Another thing that was confirmed is that the malware does in fact communicate with a C2 server through TCP Send. windows.exe itself send a TCP Connect to the C2 server through outbound port 1177.

Finally, the last obvious confirmation is that the windows registries are actually being changed by the malware. This is confirmed through 2 things, procmon and also regshot. The difference between the 2 snapshots shows HKCU\SOFTWARE\Microsoft\Windows\CurrentVersion\Run\ecc7c8c51c0850c1ec247c7fd3602f20. Confirming both persistence and persistence through registry keys.

Procmon also confirmed that there are firewall configuration changes that are being made.

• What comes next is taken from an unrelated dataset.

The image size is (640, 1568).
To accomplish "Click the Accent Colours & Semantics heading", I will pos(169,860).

Digging deeper into the FakeNet logs, there seems to be a beacon beginning-of-communication packet that looks like the C2 server is fingerprinting victims. I have broken down the packet to the following table;
| Field | Value |
|---|---|
| Protocol delimiter | `lv |
| Encoded String | SGFjS2VkXzk4MzZCREE2 |
| Hostname | My VM's hostname |
| Username | My username |
| Date | 2026-07-02 |
| OS | Win 10 ProSP0 x64 |
| Version | 0.6.4 |
| Cam | no |
| Network Info | NIC details |
| Terminator | [endof] |
The "cam" field makes the idea of the malware also spying on webcams not ridiculous or far fetched anymore.

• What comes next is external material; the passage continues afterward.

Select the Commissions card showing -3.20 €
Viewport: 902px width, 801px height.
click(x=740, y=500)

Also the communication pipeline is plaintext and not encrypted by TripleDES as I initially thought.
# Confirmation
| Hypothesis | Status |
|---|---|
| Main exe is a dropper | Confirmed |
| Precesense Unknown | Confirmed |
| Conflicting Manifests | Confirmed |
| TCP Communication | Confirmed |
| Camera Capability | Partially Confirmed |
| Registry Persistence | Confirmed |
| Firewall Modifications | Confirmed |
| zaaptoo.zapto.org is C2 domain | Confirmed |
| C2 traffic encrypted with TripleDES | Not Confirmed |
# Conclusion
The dynamic analysis verified the most hypotheses proposed in the static analysis. The sample is a two-stage chain; its operation begins with the silent dropper that unpacks and runs njRAT.exe and njq8.exe, which further distribute the payload as windows.exe, a file name that is selected to disguise it as the typical system process. Persistence is ensured through Run keys in both HMLM and HKCU, making it possible for the sample to persist across reboots irrespective of the user logging in. In addition, changes are made to the firewall to enable incoming TCP and UDP connections for windows.exe in the public profile, allowing for operator communication with the infected host. The connection to the C2 server takes place right after the infection is launched, using port 1177 and the initial packet containing the plaintext victim fingerprint data. The use of plaintext C2 beacon conflicts with the indication of TripleDES encryption observed during static analysis; the encryption seems to be applied to the following operator commands, not the first registration packet. The camera value of "No" from the C2 beacon, where the virtual machine does not have an active camera, matches the NAudio.dll observed in the static analysis, but the capture of audio and video data cannot be verified until the camera is connected.